But in the Bay Area, the Port of Oakland faces a completely different situation. The executive director of the port, Danny Wan, shared with state legislators earlier this month that Oakland actually has a lot of spare space.
"You look at the Bay and the whole terminal is empty," he said. "Empty of containers. Empty of ships. And the operator tells me that this is the first time in the history where they’re operating Oakland that they have not one vessel call."
KQED spoke with Wan, who also serves as president of the California Association of Port Authorities, this week to better understand the current situation in Oakland and how he proposes to overhaul California's port infrastructure.
The following interview has been edited for length and clarity.
KQED's Brian Watt: Has the situation at the Port of Oakland changed since you met with legislators?
Danny Wan: We have three terminals at the Port of Oakland and we're about 75% capacity.

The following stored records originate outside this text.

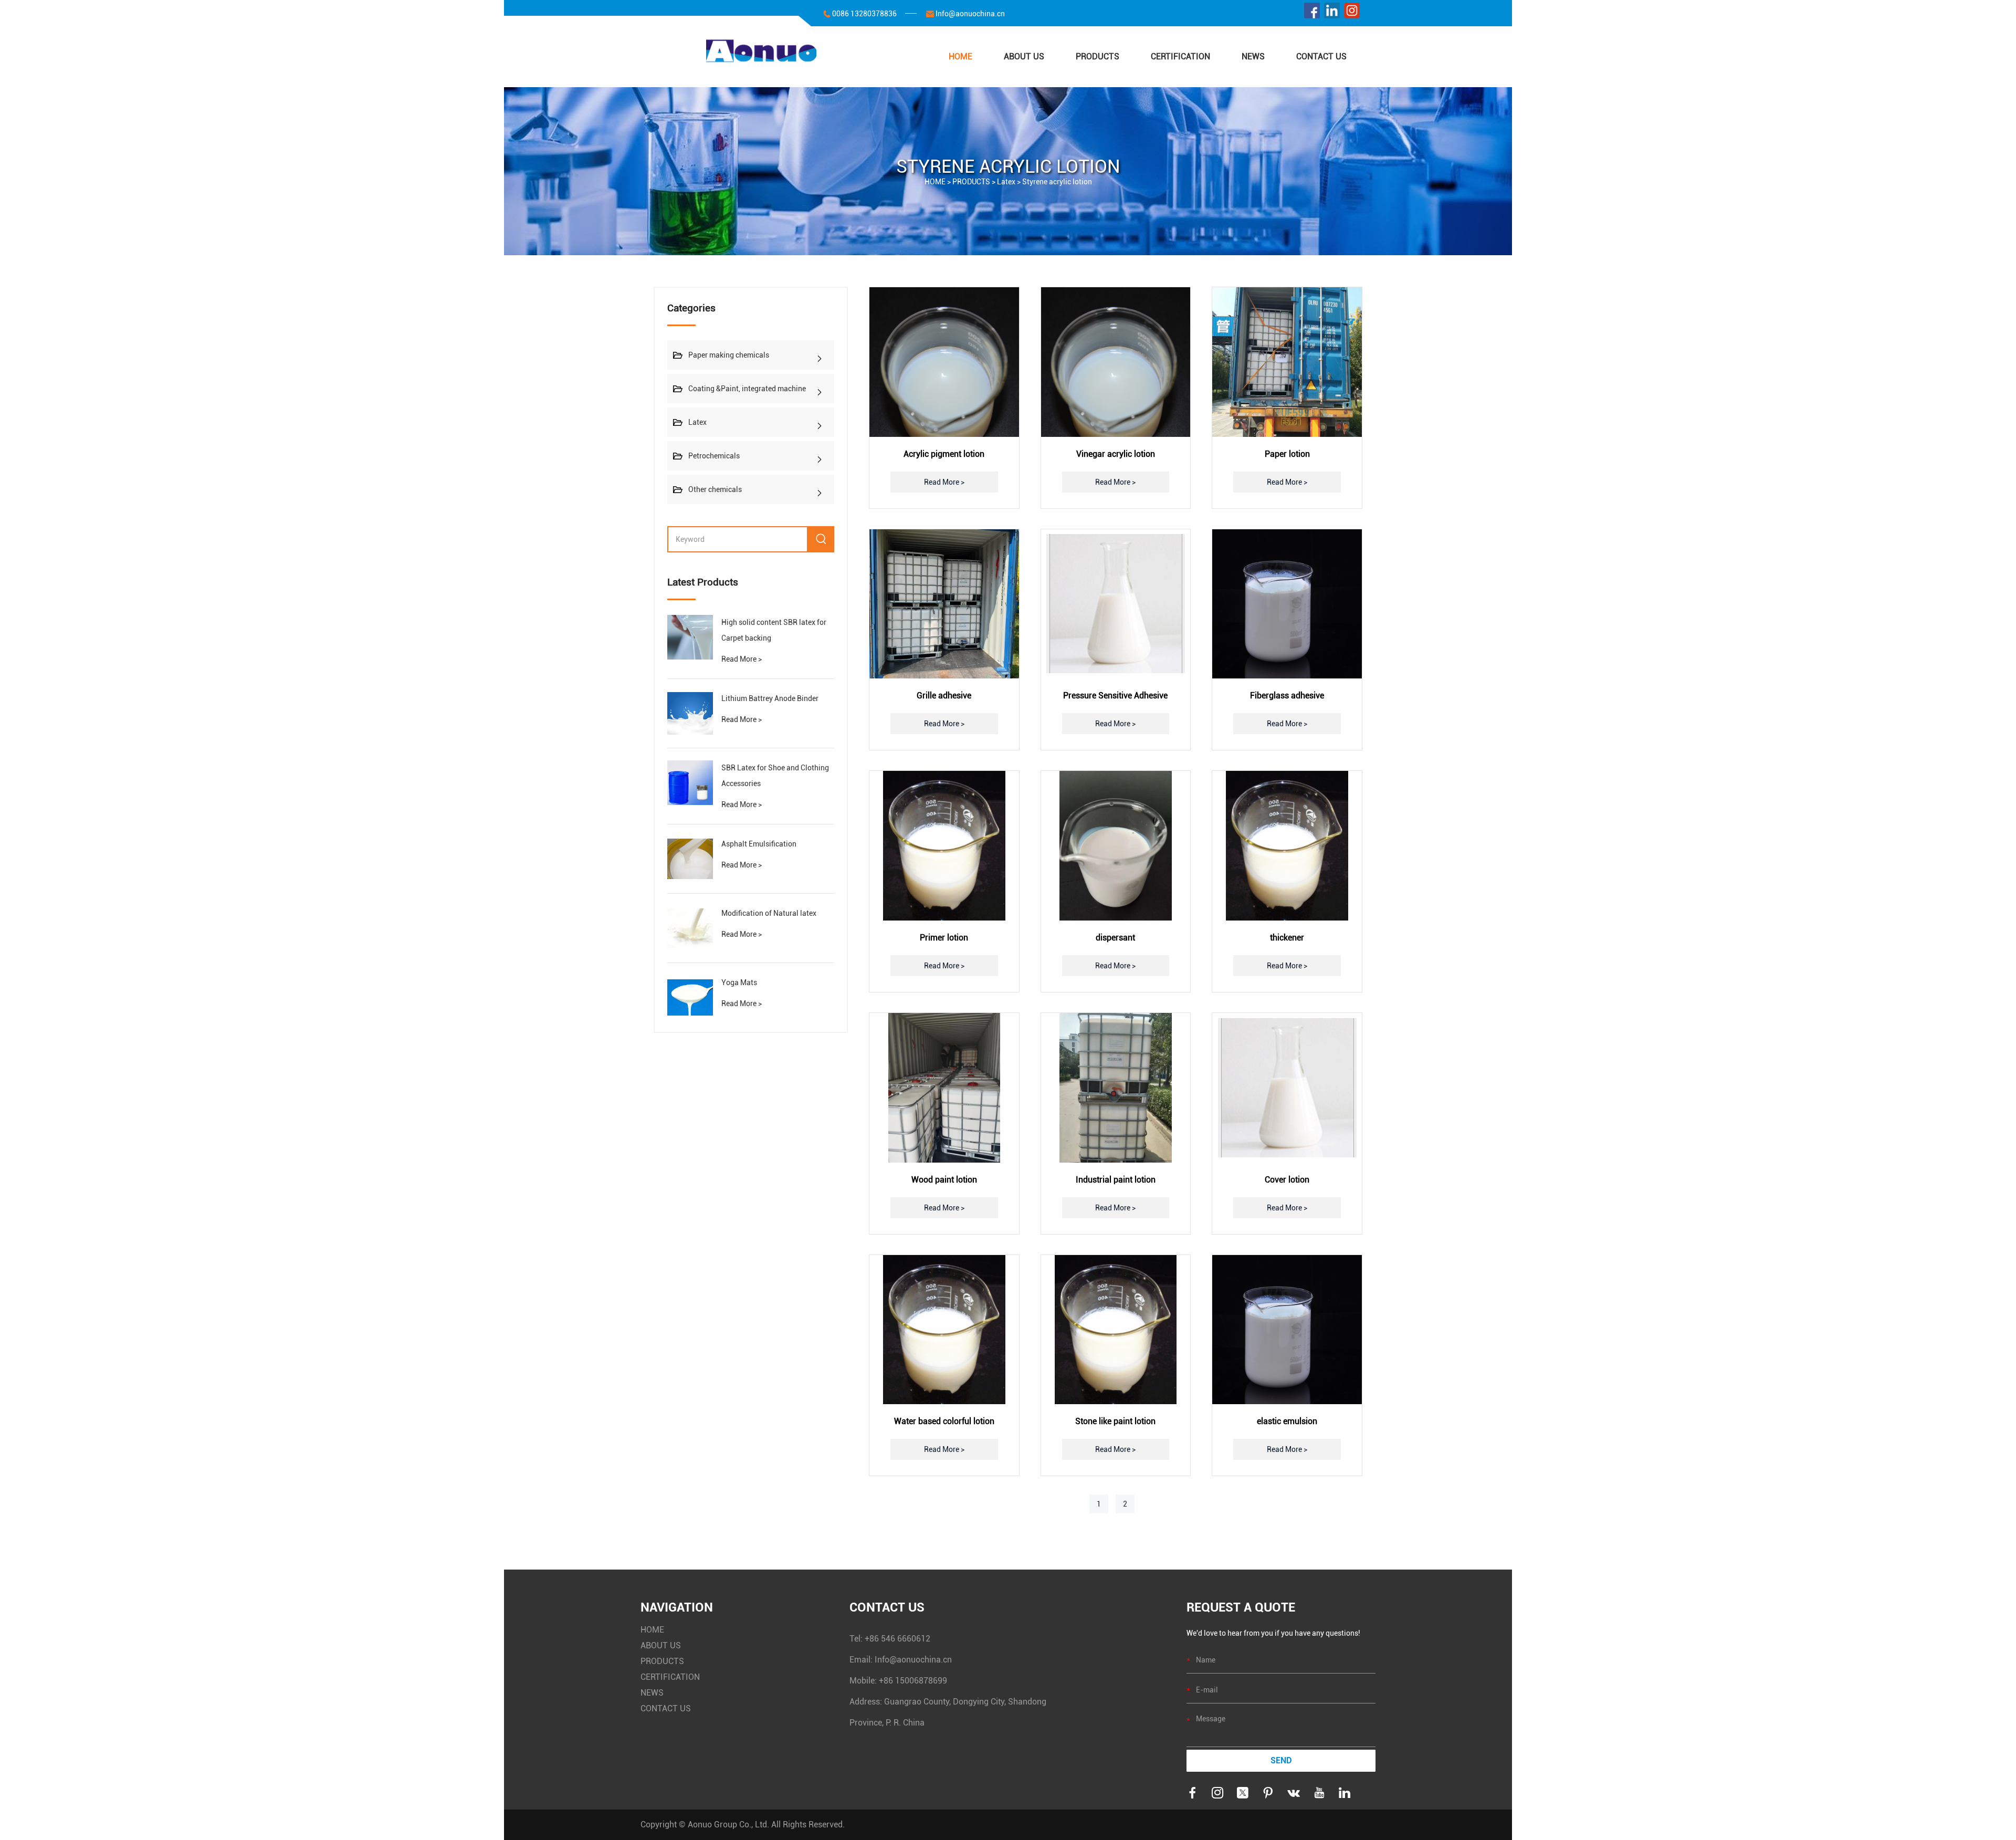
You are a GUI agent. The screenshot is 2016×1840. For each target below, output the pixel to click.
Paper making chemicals (728, 355)
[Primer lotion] (944, 846)
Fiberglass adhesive (1287, 696)
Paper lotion (1287, 454)
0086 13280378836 (864, 13)
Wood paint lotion (944, 1180)
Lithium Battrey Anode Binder (769, 698)
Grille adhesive (944, 696)
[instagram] (1352, 13)
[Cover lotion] (1287, 1088)
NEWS (1253, 56)
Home (960, 56)
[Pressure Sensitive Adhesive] (1116, 604)
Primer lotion (944, 938)
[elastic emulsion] (1287, 1330)
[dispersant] (1116, 846)
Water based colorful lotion (944, 1421)
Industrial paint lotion (1116, 1180)
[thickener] (1287, 846)
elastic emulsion (1287, 1421)
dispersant (1115, 938)
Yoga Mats (739, 982)
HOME (652, 1630)
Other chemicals (715, 489)
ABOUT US (1024, 56)
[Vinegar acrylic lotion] (1116, 362)
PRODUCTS (1097, 56)
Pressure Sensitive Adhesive (1115, 696)
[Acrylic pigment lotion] (944, 362)
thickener (1287, 938)
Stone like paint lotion (1115, 1421)
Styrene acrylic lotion (1057, 181)
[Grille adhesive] (944, 604)
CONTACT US (1321, 56)
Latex (1006, 181)
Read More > (741, 659)
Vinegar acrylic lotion (1115, 454)
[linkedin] (1332, 13)
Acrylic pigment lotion (944, 454)
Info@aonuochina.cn (970, 13)
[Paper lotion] (1287, 362)
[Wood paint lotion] (944, 1088)
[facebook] (1312, 13)
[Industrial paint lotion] (1116, 1088)
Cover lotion (1287, 1180)
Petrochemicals (714, 456)
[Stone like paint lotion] (1116, 1330)
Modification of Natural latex (768, 913)
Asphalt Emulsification (758, 844)
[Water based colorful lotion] (944, 1330)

We're talking to the shipping lines about returning some [shipping] to Oakland, and [we're] not talking about shipping the stuff that usually goes down to LA and Long Beach in normal times, to come to Oakland. Some of the things that normally do come to Oakland, all of a sudden in this kind of disruptive environment, have now started to go down to Long Beach now instead of Oakland.
There are two international trade routes that are starting up this month docking at Oakland. Are they in response to the situation that has developed in Los Angeles and Long Beach?
Normally what happens is that the shipping lines do a route from Asia to Los Angeles-Long Beach. They drop the cargo down there that's destined for the southern California routes. And then they come up to Oakland. and they pick up exports and they also drop off what's destined for northern California. What's happening now is that they're skipping Oakland because they want to get their containers back. They're simply dropping all the cargo off in Los Angeles-Long Beach and expecting northern California export-importers to go down to Los Angeles into that congestion and do their business.
These two new trade routes are direct shipping lines coming to Oakland — not to Los Angeles-Long Beach. They're first coming to Oakland to drop off the imports and pick up the exports and go back to Asia directly so that we have a direct route … that is perfect for us, that is efficient, that is going to serve the people up here and we hope to have more of those kind of routes starting up.